收稿日期:2024-04-12 接受日期:2024-06-11 出版日期:2024-08-18 发布日期:2024-08-19
通讯作者: *电子信箱: jianpingyang@dhu.edu.cn (杨建平),mkuang@dhu.edu.cn (况敏).
基金资助:
国家自然科学基金项目(52122312);国家自然科学基金项目(22209024);上海市浦江计划项目(22PJ1400200);彤程研发基金(CPCIF-RA-0102);东华大学纤维材料改性国家重点实验室

Enhancing selectivity in acidic CO₂ electrolysis: Cation effects and catalyst innovation

Zichao Huang, Tinghui Yang, Yingbing Zhang, Chaoqun Guan, Wenke Gui, Min Kuang^*(), Jianping Yang^*()

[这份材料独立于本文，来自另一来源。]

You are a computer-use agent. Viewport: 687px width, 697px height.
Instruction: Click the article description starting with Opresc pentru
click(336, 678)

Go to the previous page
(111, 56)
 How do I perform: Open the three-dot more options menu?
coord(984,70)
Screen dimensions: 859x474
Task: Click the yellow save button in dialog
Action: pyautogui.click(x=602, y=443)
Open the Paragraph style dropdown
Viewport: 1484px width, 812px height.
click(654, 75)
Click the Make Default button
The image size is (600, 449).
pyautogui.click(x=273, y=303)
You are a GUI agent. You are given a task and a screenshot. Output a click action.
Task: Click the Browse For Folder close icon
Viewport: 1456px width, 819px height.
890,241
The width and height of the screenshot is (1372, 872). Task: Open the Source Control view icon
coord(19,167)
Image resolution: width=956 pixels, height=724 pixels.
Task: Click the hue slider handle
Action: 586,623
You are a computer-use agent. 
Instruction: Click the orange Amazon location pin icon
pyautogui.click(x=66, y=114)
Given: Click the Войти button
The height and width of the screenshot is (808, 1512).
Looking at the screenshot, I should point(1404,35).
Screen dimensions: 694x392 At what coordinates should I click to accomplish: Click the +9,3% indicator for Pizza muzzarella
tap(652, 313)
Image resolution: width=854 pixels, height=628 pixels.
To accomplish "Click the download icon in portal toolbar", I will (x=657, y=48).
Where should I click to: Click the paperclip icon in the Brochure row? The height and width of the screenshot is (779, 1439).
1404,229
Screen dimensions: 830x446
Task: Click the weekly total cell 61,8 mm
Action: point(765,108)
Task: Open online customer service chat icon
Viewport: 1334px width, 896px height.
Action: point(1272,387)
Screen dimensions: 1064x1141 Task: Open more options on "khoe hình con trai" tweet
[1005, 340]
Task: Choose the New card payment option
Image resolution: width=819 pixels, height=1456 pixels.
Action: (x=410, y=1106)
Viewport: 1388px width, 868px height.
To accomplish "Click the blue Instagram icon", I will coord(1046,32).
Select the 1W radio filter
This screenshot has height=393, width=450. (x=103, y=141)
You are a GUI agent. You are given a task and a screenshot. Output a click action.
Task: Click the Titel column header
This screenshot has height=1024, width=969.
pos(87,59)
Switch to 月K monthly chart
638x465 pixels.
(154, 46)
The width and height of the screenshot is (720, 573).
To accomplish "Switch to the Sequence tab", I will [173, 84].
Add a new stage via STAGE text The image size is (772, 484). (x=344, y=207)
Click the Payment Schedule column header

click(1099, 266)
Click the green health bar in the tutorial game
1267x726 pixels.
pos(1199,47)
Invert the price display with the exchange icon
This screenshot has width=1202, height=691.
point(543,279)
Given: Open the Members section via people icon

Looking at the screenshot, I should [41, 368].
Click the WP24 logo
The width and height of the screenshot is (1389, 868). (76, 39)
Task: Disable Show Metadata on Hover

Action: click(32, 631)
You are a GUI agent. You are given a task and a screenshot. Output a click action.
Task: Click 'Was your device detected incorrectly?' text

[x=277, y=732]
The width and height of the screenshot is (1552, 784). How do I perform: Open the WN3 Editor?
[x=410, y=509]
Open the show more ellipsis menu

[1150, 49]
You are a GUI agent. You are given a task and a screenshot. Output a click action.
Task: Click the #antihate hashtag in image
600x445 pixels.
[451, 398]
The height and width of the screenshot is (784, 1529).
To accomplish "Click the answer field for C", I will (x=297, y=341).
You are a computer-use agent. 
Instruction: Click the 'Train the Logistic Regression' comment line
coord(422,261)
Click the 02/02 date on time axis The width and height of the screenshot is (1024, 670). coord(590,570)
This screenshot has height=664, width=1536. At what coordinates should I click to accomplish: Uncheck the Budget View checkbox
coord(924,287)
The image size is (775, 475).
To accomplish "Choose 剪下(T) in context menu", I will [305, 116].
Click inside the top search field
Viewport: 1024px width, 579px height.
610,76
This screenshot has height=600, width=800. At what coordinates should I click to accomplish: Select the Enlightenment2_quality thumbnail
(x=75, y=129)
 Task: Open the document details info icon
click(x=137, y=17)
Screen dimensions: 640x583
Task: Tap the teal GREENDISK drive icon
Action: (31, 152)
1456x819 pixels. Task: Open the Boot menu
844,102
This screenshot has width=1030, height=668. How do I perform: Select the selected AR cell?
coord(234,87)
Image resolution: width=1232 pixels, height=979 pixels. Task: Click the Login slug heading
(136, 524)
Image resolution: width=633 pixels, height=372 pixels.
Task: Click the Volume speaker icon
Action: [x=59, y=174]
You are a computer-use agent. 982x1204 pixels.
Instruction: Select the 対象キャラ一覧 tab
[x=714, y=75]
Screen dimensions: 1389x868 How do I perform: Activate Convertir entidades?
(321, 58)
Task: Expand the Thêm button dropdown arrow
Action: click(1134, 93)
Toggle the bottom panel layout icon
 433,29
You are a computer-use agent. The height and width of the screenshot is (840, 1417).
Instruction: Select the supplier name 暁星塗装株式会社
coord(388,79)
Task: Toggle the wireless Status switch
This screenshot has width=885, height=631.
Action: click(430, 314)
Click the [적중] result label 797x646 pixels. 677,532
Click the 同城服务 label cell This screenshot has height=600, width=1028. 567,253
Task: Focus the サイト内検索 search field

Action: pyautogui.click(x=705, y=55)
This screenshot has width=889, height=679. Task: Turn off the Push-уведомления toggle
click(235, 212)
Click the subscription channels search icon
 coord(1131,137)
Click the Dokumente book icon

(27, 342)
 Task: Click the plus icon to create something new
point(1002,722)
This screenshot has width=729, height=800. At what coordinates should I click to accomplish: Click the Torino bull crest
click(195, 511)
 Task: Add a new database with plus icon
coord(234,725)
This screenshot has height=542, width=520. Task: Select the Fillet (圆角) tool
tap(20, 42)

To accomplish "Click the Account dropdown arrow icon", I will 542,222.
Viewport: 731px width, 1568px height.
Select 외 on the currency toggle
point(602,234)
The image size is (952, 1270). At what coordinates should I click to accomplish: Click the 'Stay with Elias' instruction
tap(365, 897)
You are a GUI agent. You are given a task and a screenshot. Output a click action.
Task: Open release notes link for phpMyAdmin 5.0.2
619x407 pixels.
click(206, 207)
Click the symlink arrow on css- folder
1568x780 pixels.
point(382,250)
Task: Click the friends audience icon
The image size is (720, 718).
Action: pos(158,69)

State Key Laboratory for Modification of Chemical Fibers and Polymer Materials, College of Materials Science and Engineering, Donghua University, Shanghai 201620, China

Received:2024-04-12 Accepted:2024-06-11 Online:2024-08-18 Published:2024-08-19
Contact: *E-mail: jianpingyang@dhu.edu.cn (J. Yang), mkuang@dhu.edu.cn (M. Kuang).
About author:Min Kuang is currently a professor in the College of Materials Science and Engineering in Donghua University (China). She finished her PhD from Laboratory of Advanced Materials at Fudan University. After that, she joined the School of Materials Science and Engineering at Nanyang Technological University as a postdoctoral research associate. Her research interest is concentrating on developing advanced electrochemical C₁-to-fuel conversion systems and the exploration of efficient electrocatalysts.
Jianping Yang is appointed as a Professor and Associate Dean in the College of Materials Science and Engineering at Donghua University (China). He received his PhD in Inorganic Chemistry from Fudan University in 2013, and then worked as a postdoctoral and visiting research fellow at Tongji University, University of Wollongong and Monash University. His research interests include interfacial design of functional materials for environmental electrocatalysis, sustainable energy systems. Professor Yang has been admitted as a Fellow of the Royal Society of Chemistry (FRSC), and identified in the Highly Cited Researchers in Cross Field (2023) by Web of Science-Clarivate Analytics.
Supported by:
National Natural Science Foundation of China(52122312);National Natural Science Foundation of China(22209024);Shanghai Pujiang Program(22PJ1400200);Tongcheng R&D Foundation(CPCIF-RA-0102);State Key Laboratory for Modification of Chemical Fibers and Polymer Materials, Donghua University

摘要/Abstract

摘要：

随着全球人口持续增长和工业化加速, 化石能源的过度消耗导致了CO₂过量排放, 引起全球气候变暖和一系列随之而来的生态环境问题. 可再生能源驱动的电催化CO₂还原能够在温和的条件下将CO₂转化为一系列的增值化学品, 是实现碳中和的有前景的技术之一. 为了提高产物的选择性, 电催化CO₂还原通常在中性和碱性介质中进行. 然而, 在反应过程中CO₂不可避免地会在阴极转化为碳酸盐, 降低了CO₂还原的效率. 酸性介质作为一种解决方案, 可以解决碳酸盐问题, 但引入了析氢反应的问题, 降低了酸性环境下CO₂的转化效率. 目前, 在平衡碳效率和CO₂还原性能之间存在挑战, 因此, 本文在总结近年来酸性电催化CO₂还原工作的基础上, 对催化剂的设计方法进行了综述.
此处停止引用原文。